PTI + DragGAN

vhsven

2023-07-15

I came across a tool called DragGAN this weekend. Although GANs are somewhat outdated, the fun example videos triggered me to play with the technique for a bit. Running the provided demos is very easy in Google Colab. The only hiccup I experienced was that I had to manually upload the StyleGAN-Human model to Colab to add it to the GUI list. It is not included in the original download script.

DragGAN
- edit StyleGAN images by "dragging" points from 1 spot to another
- https://arxiv.org/abs/2305.10973
- https://github.com/XingangPan/DragGAN
Pivotal Tuning Inversion (PTI)
- enables StyleGAN editing on non-GAN-generated images
- https://arxiv.org/abs/2106.05744
- https://github.com/danielroich/PTI

The DragGAN tutorial suggests using the PTI technique to use it own custom images. There are however no detailed instructions on how to combine the two techniques and pass the correct information between them. This notebook shows how it can be done. It can run in Google Colab on a T4 GPU.

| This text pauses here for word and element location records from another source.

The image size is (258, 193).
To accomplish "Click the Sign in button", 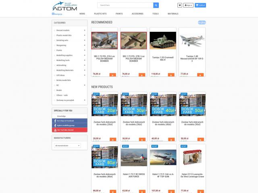I will point(188,5).
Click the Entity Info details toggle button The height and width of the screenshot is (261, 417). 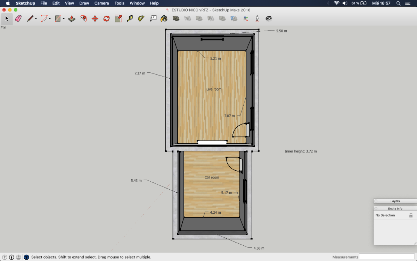tap(411, 215)
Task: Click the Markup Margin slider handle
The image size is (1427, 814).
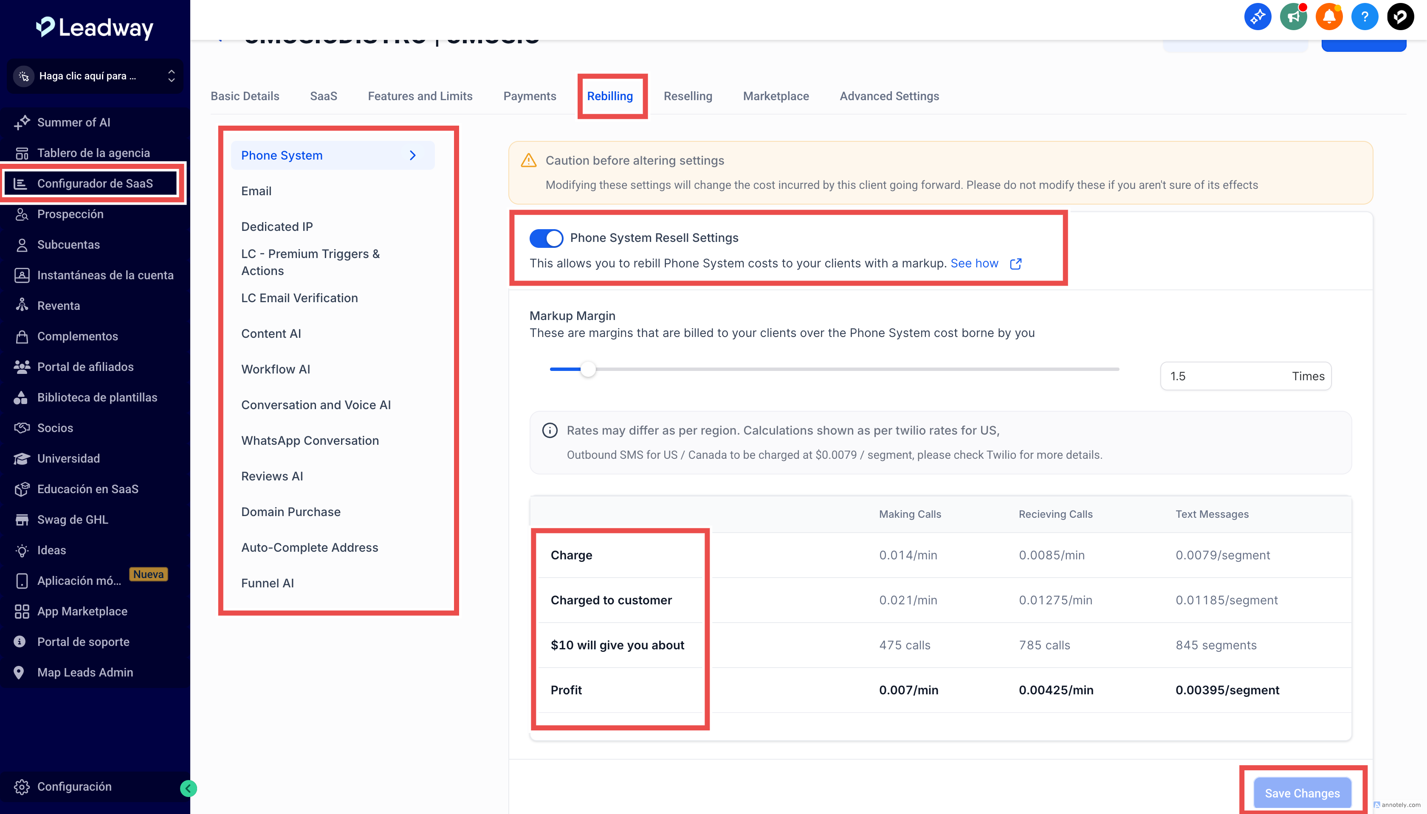Action: [587, 370]
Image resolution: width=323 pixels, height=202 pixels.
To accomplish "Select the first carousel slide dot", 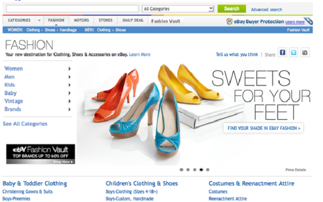I will click(x=181, y=170).
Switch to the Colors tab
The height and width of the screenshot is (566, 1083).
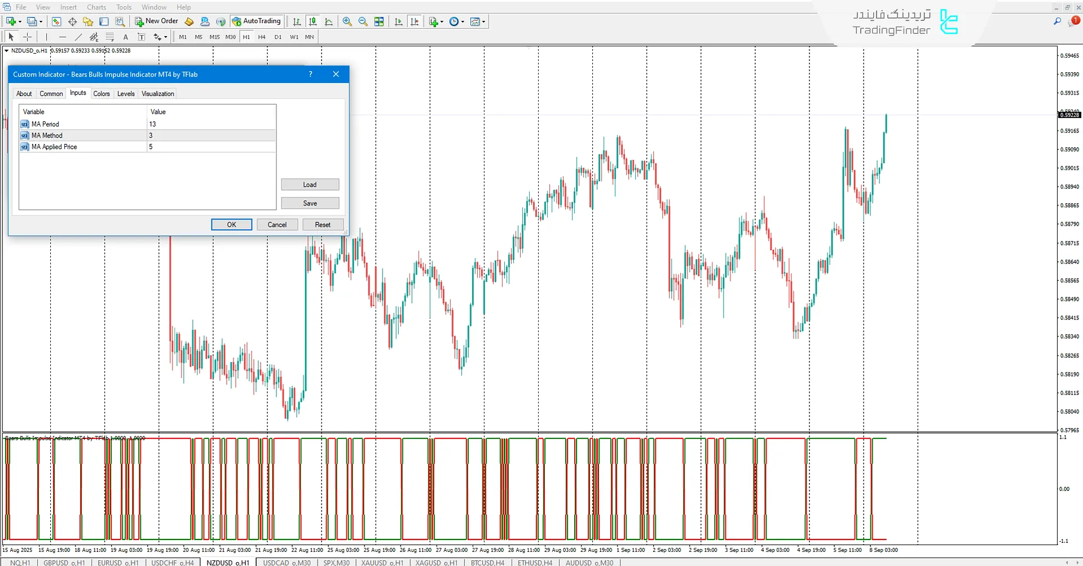[x=102, y=93]
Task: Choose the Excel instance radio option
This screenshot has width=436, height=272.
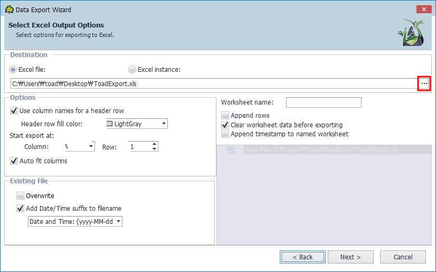Action: 132,70
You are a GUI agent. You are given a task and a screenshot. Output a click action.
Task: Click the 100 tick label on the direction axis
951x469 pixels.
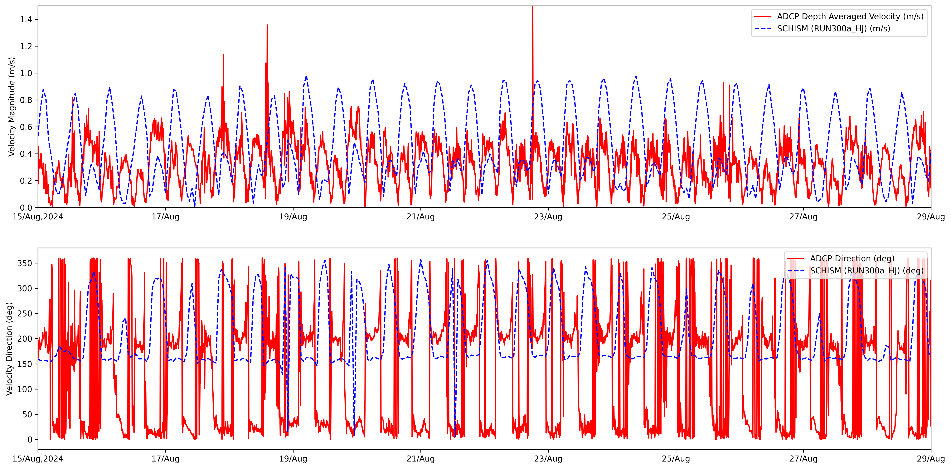coord(25,389)
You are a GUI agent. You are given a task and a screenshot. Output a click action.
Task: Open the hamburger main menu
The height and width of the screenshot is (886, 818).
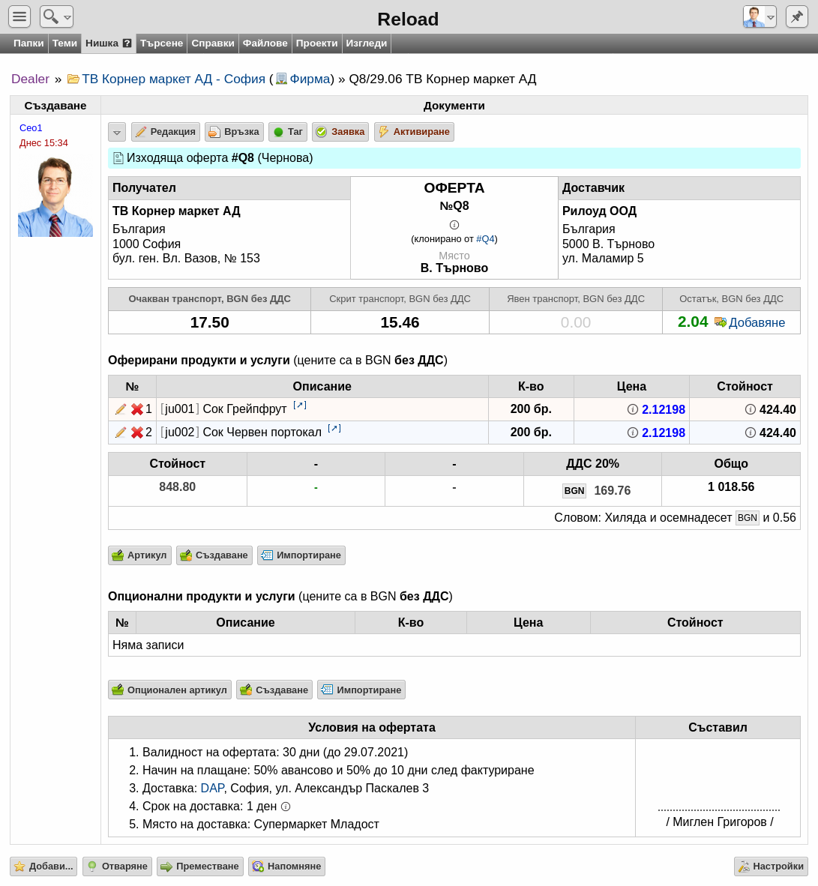coord(19,16)
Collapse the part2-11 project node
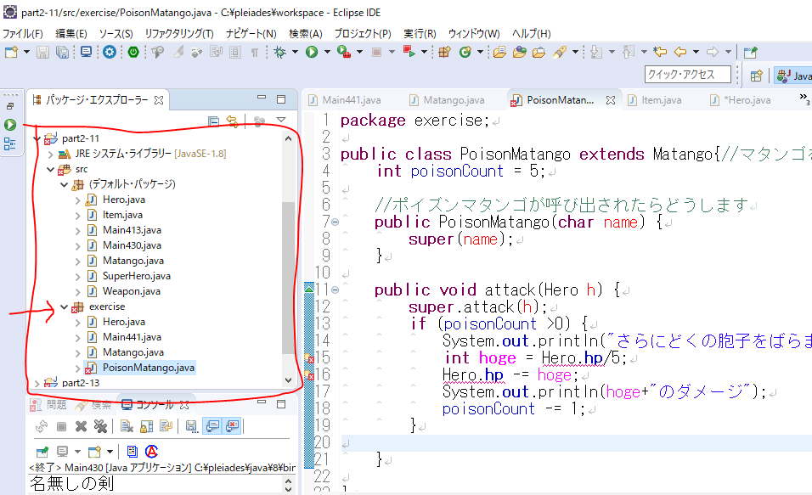Image resolution: width=812 pixels, height=495 pixels. click(38, 138)
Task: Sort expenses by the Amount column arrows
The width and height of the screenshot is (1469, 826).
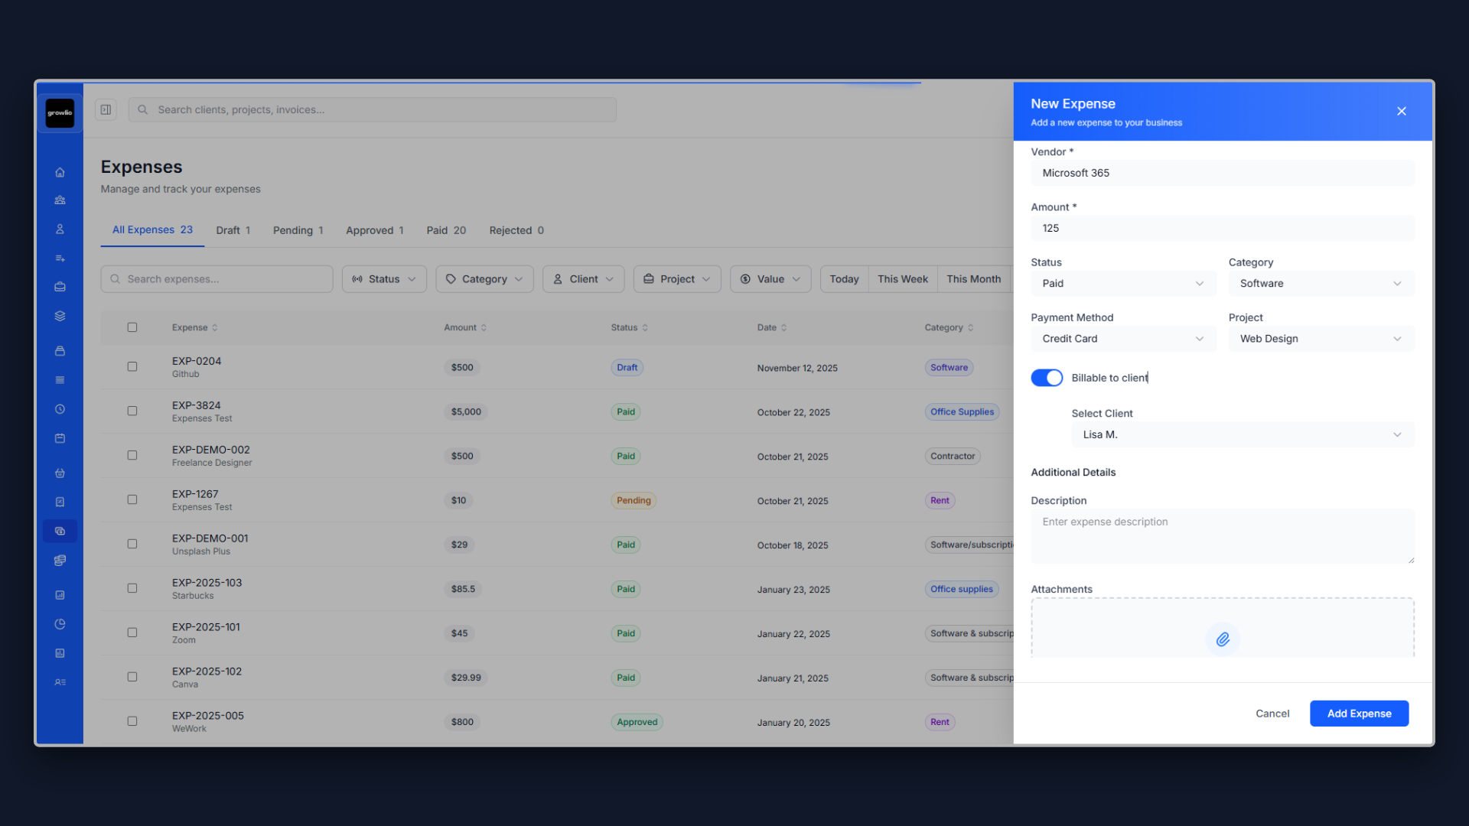Action: coord(482,327)
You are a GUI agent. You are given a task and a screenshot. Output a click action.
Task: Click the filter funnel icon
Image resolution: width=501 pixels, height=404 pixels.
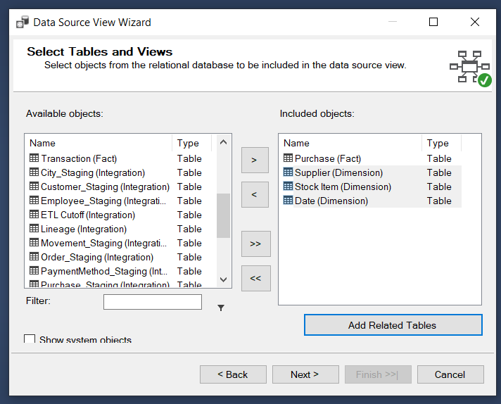[221, 308]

Note that the basemodel we use here is stylegan2_ada_ffhq which has been trained on Flickr Faces HD (FFHD). As such, it will only work on pictures of faces.

In [1]:

from pydrive.auth import GoogleAuth
from pydrive.drive import GoogleDrive
from google.colab import auth
from oauth2client.client import GoogleCredentials

class Downloader(object):
    def __init__(self, use_pydrive):
        self.use_pydrive = use_pydrive

        if self.use_pydrive:
            self.authenticate()

    def authenticate(self):
        auth.authenticate_user()
        gauth = GoogleAuth()
        gauth.credentials = GoogleCredentials.get_application_default()
        self.drive = GoogleDrive(gauth)

    def download_file(self, file_id, file_dst):
        if self.use_pydrive:
            downloaded = self.drive.CreateFile({'id':file_id})
            downloaded.FetchMetadata(fetch_all=True)
            downloaded.GetContentFile(file_dst)
        else:
            !gdown --id $file_id -O $file_dst

downloader = Downloader(True)

Step 1 - Install Packages required by PTI¶

In [ ]:

!pip install lpips wandb

# used for faster inference of StyleGAN by enabling C++ code compilation
!wget https://github.com/ninja-build/ninja/releases/download/v1.8.2/ninja-linux.zip
!sudo unzip ninja-linux.zip -d /usr/local/bin/
!sudo update-alternatives --install /usr/bin/ninja ninja /usr/local/bin/ninja 1 --force

Step 2 - Download Pretrained models¶

In [ ]:

!git clone https://github.com/XingangPan/DragGAN.git

In [ ]:

!git clone https://github.com/danielroich/PTI.git
%cd /content/PTI/
!git checkout da94d59d15d94822e95840ab5a0aa9ba1a19c851

In [10]:

import os
image_dir_name = 'image'
os.makedirs(f'./{image_dir_name}_original', exist_ok=True)
os.makedirs(f'./{image_dir_name}_processed', exist_ok=True)
save_path = "pretrained_models"
os.makedirs(save_path, exist_ok=True)

In [11]:

downloader.download_file("125OG7SMkXI-Kf2aqiwLLHyCvSW-gZk3M", os.path.join(save_path, 'ffhq.pkl'))

In [12]:

downloader.download_file("1xPmn19T6Bdd-_RfCVlgNBbfYoh1muYxR", os.path.join(save_path, 'align.dat'))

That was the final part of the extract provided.